Decades ago, E. O. Wilson once famously said “we have paleolithic emotions […] and godlike technology”. Today, with our pocket computers, each millions of times more powerful than Apollo-era computers used to put man on the moon, this is perhaps truer than ever. But let’s not forget that ‘tech anxiety’ isn’t a 21st-century construct.
Imagine being born in 1880. By the time you reached the ripe old of 80, the world would have looked dramatically different. During the span of your lifetime, you’d have lived through the invention of the radio, automobile, airplane, rocket, transistor, and satellite. Your father used a horse and buggy to get to work but your kids can now get from New York to Paris in 12 hours. Looking back at these two worlds, the 19th vs the 20th century, they seem so far apart they’re almost alien from each other.
The 1911 short film The Automatic Motorist seems to capture the spirit of these fast changing times and there are many striking things about it. The film, which is a remake of a now lost 1906 version, introduces a newlywed couple which is taken for a ride by a robot and its inventor. This is an extraordinary moment. Let me explain.
The word “robot” itself comes from a work of fiction, Karel Čapek’s play, R.U.R. (Rossum’s Universal Robots) which was written in 1920. What’s widely considered as the first appearance of a robot, though they didn’t call it this way at the time, is Harry Houdini’s 1919 The Master Mystery. But here’s the thing — The Automatic Motorist appeared 9 years earlier and the robo-chauffeur is also better looking than Houdini’s Q. In other words, this may actually be the first appearance ever of a robot on cinema.

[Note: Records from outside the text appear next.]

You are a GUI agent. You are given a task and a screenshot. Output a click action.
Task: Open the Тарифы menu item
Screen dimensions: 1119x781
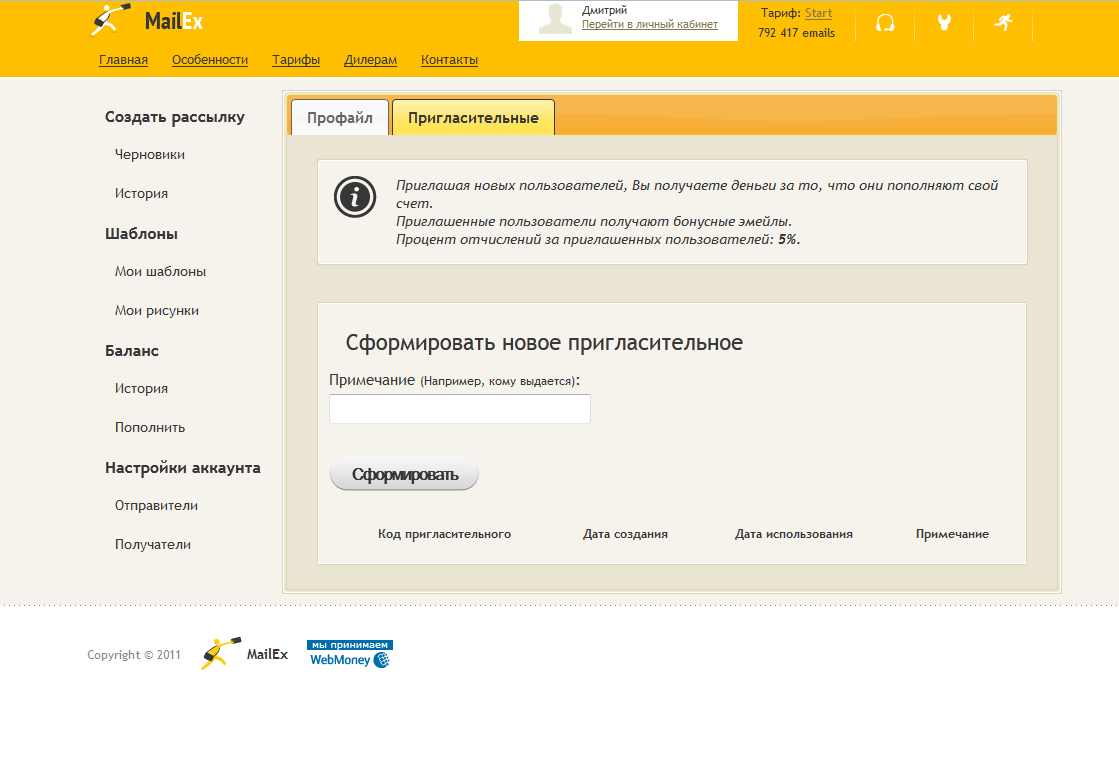[296, 60]
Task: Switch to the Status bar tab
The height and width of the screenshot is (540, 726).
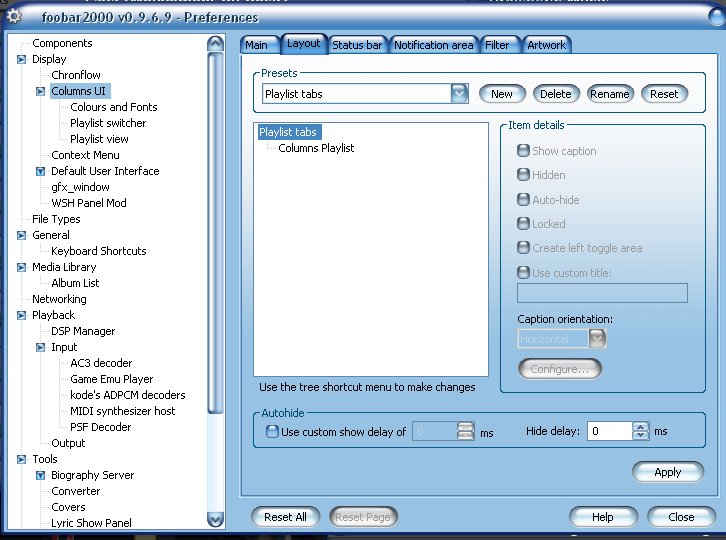Action: tap(357, 45)
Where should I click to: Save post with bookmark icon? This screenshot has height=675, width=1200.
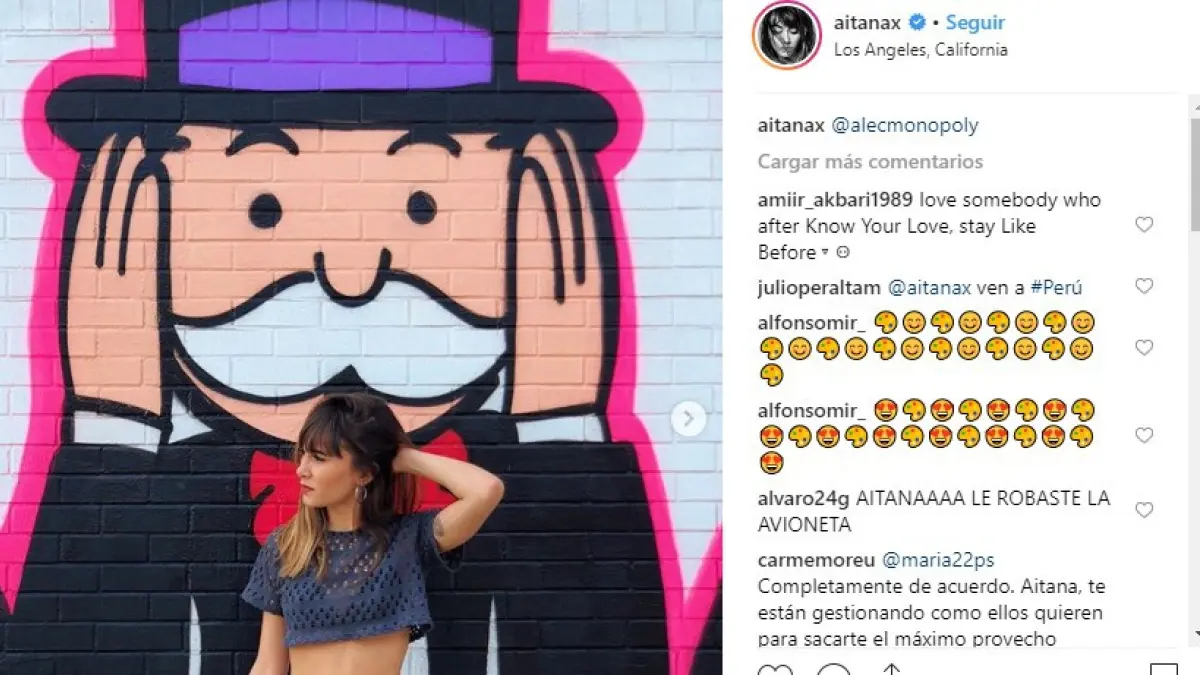pyautogui.click(x=1163, y=669)
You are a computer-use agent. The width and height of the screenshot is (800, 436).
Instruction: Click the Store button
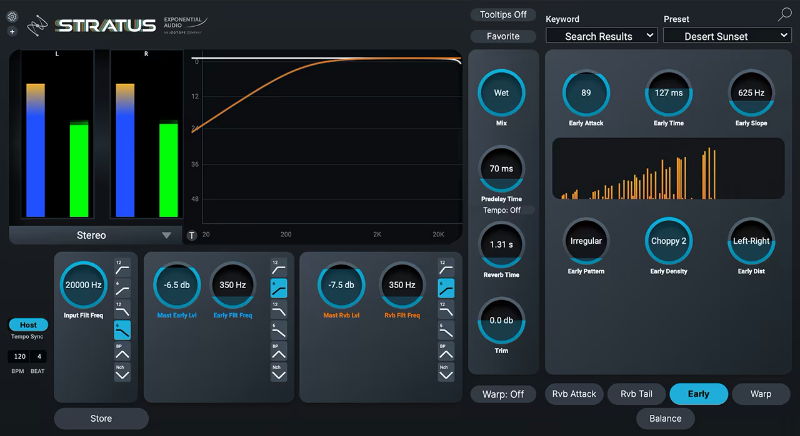coord(100,418)
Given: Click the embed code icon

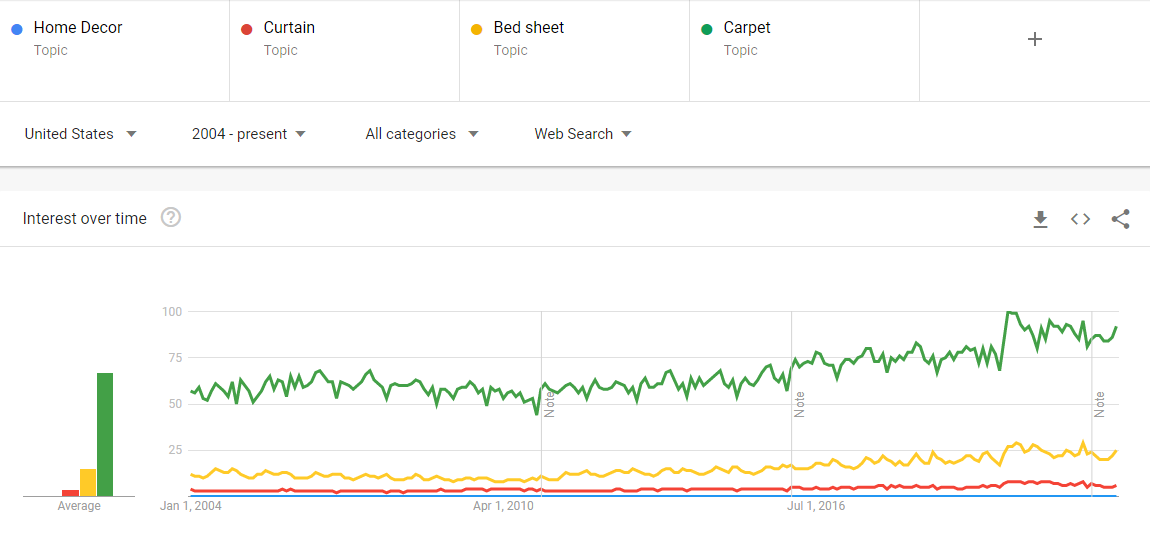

Check out the film in its entirety courtesy of the British Film Institute (BFI) which was kind enough to upload it. It was directed by W.R. Booth, a former stage magician turned filmmaker.
Is this the first robot movie? Quite possibly
The sci-fi adventure is truly a work of art. You might not think too much of the production work now but keep in mind this film was released in 1911, only a couple of years after the 1902 Georges Méliès classic Le Voyage Dans La Lune (A Trip To The Moon), which was really the first genuine moving picture that actually told a story. During that time, people were excited to go the movies and see silent moving pictures of trains puffing or people sorting mail. Imagine their reaction when they saw this trip — a mechanical man-like contraption driving people to an alien planet where they became assaulted by lilliputs only to come crashing back to Earth.
What’s funny is that this is also essentially the first rendition of a driverless car on film. Yes, it’s a human-like machine with hands on the steering wheel but technically it’s not human, hence not a ‘driver’ and by this train of thought these wheels are self-driven.